■ **CONSIGNES**:
D'après le texte sur les élections allemandes du 23 février, quel pourcentage des voix l'AfD a-t-elle obtenu ?

──────── TEXTE CHOISI

ALLEMAGNE Le 23 février, les électeurs allemands se sont rendus aux urnes. 

La CDU/CSU (Parti populaire européen au Parlement européen, centre-droit) de Friedrich Merz obtient 28,5% des voix, devant l’AfD (Europe des nations souveraines, extrême-droite), qui devient pour la première fois la deuxième force politique du pays avec 21% des voix. Le SPD (Sociaux-démocrates, centre-gauche) d’Olaf Scholz dégringole, atteignant les 16,5%.

Ni le FDP (Renew Europe, libéraux), ni le BSW (gauche radicale) n’ont atteint le seuil des 5 % de voix requis pour être représenté au Bundestag. Cela permet à la CDU/CSU et au SPD d’atteindre ensemble une fine majorité, ouvrant la possibilité d’une coalition à deux partis.

Explication : le fait que certains partis n’atteignent pas les 5 % a pour effet mathématique d’augmenter le nombre de sièges par voix obtenu par les autres partis. Si le FDP et le BSW avaient passé le cap des 5 %, la CDU/CSU aurait eu besoin d’au moins un autre parti afin de former une coalition avec le SPD, ce que Friedrich Merz souhaitait éviter pour des raisons de stabilité gouvernementale.

Même en cas de coalition CDU/CSU-SPD, d’intenses négociations sont à venir, les deux partis ayant des vues opposées sur de nombreux sujets. Merz a déclaré viser un accord d’ici à Pâques.

Les dernières élections européennes ont renforcé le poids du Parti populaire européen (PPE) au sein du Parlement européen, un atout de taille pour le futur chancelier.

Friedrich Merz souhaite s’impliquer de manière plus active dans les affaires européennes que son prédécesseur — et sur des positions davantage alignées avec l’autonomie stratégique prônée par la France. 

Il a annoncé que l’UE devait changer d’attitude et ne pas se présenter comme un “nain” devant les Etats-Unis — il a d’ailleurs déclaré souhaiter que l’Europe développe une “indépendance” complète vis-à-vis des Etats-Unis. Il s’est également dit prêt à discuter du partage de la protection nucléaire britannique et française.

────────────────
──────── DONNÉES ENREGISTRÉES

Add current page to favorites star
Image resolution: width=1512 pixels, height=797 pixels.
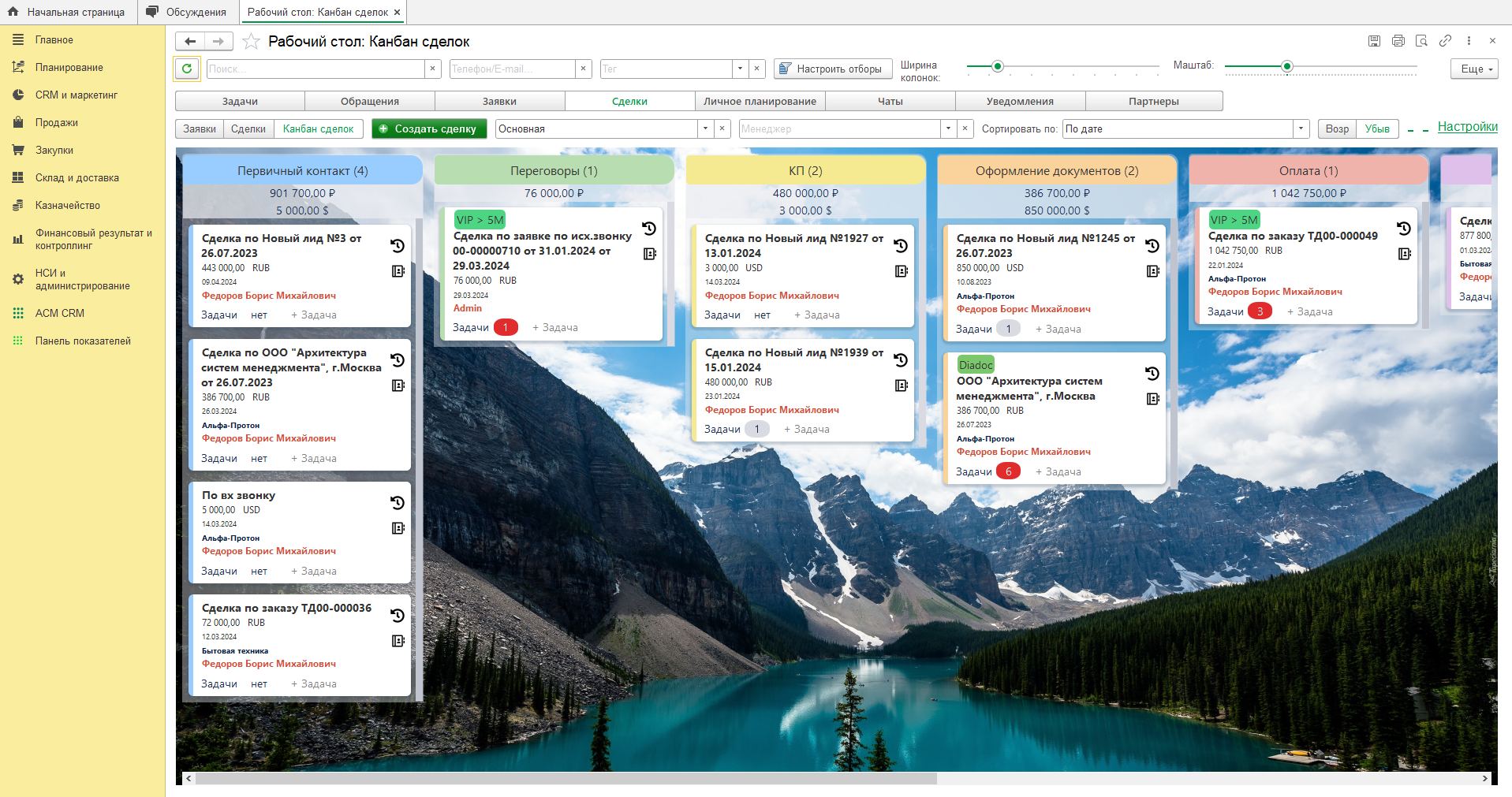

────────────────

■ **RÉSULTAT OBTENU**:
21 % des voix.